▶ _Prompt_
Once you reach the line containing "Instruction: Select the ysoserial.jar" in the data below, restate each line word for word up to and including the one containing "Image resolution: width=624".

▶ _Listed records_
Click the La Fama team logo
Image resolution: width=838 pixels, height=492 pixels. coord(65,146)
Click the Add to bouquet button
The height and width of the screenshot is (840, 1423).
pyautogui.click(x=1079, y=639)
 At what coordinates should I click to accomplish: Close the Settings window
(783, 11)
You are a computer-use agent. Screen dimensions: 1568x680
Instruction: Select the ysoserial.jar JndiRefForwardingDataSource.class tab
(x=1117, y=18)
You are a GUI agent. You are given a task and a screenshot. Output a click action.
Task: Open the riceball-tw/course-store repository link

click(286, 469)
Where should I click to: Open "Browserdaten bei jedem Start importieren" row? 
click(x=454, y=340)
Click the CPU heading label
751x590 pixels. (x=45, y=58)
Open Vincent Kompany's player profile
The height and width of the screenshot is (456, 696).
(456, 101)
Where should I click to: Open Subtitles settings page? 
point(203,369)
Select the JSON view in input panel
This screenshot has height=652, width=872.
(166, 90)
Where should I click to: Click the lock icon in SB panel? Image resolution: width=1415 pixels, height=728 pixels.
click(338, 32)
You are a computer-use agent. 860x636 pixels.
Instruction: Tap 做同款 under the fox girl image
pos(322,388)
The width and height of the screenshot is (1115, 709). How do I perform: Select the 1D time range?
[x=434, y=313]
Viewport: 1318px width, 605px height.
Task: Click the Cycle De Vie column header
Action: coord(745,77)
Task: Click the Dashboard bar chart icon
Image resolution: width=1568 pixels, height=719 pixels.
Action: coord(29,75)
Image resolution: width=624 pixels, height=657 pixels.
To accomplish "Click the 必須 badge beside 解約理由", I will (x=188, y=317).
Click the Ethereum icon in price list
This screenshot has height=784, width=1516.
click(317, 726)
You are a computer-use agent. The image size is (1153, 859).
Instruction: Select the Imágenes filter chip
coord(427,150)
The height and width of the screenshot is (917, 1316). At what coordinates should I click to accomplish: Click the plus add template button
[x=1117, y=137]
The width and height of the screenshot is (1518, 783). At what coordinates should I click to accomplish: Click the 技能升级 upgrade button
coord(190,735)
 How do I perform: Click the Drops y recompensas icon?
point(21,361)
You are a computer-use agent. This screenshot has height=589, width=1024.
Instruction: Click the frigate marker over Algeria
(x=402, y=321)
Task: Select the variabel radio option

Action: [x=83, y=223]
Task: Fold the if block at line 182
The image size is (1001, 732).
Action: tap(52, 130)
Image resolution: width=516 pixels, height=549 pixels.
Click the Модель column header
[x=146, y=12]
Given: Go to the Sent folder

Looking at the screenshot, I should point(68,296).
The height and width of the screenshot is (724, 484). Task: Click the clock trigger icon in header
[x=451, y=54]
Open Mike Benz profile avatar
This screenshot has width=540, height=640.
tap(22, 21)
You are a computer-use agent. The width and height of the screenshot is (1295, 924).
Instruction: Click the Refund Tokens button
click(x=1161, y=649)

▶ _Task response_
Instruction: Select the ysoserial.jar JndiRefForwardingDataSource.class tab
(x=1117, y=18)
You are a GUI agent. You are given a task and a screenshot. Output a click action.
Task: Open the riceball-tw/course-store repository link

click(286, 469)
Where should I click to: Open "Browserdaten bei jedem Start importieren" row? 
click(x=454, y=340)
Click the CPU heading label
751x590 pixels. (x=45, y=58)
Open Vincent Kompany's player profile
The height and width of the screenshot is (456, 696).
(456, 101)
Where should I click to: Open Subtitles settings page? 
point(203,369)
Select the JSON view in input panel
This screenshot has height=652, width=872.
(166, 90)
Where should I click to: Click the lock icon in SB panel? Image resolution: width=1415 pixels, height=728 pixels.
click(338, 32)
You are a computer-use agent. 860x636 pixels.
Instruction: Tap 做同款 under the fox girl image
pos(322,388)
The width and height of the screenshot is (1115, 709). How do I perform: Select the 1D time range?
[x=434, y=313]
Viewport: 1318px width, 605px height.
Task: Click the Cycle De Vie column header
Action: coord(745,77)
Task: Click the Dashboard bar chart icon
Image resolution: width=1568 pixels, height=719 pixels.
Action: coord(29,75)
Image resolution: width=624 pixels, height=657 pixels.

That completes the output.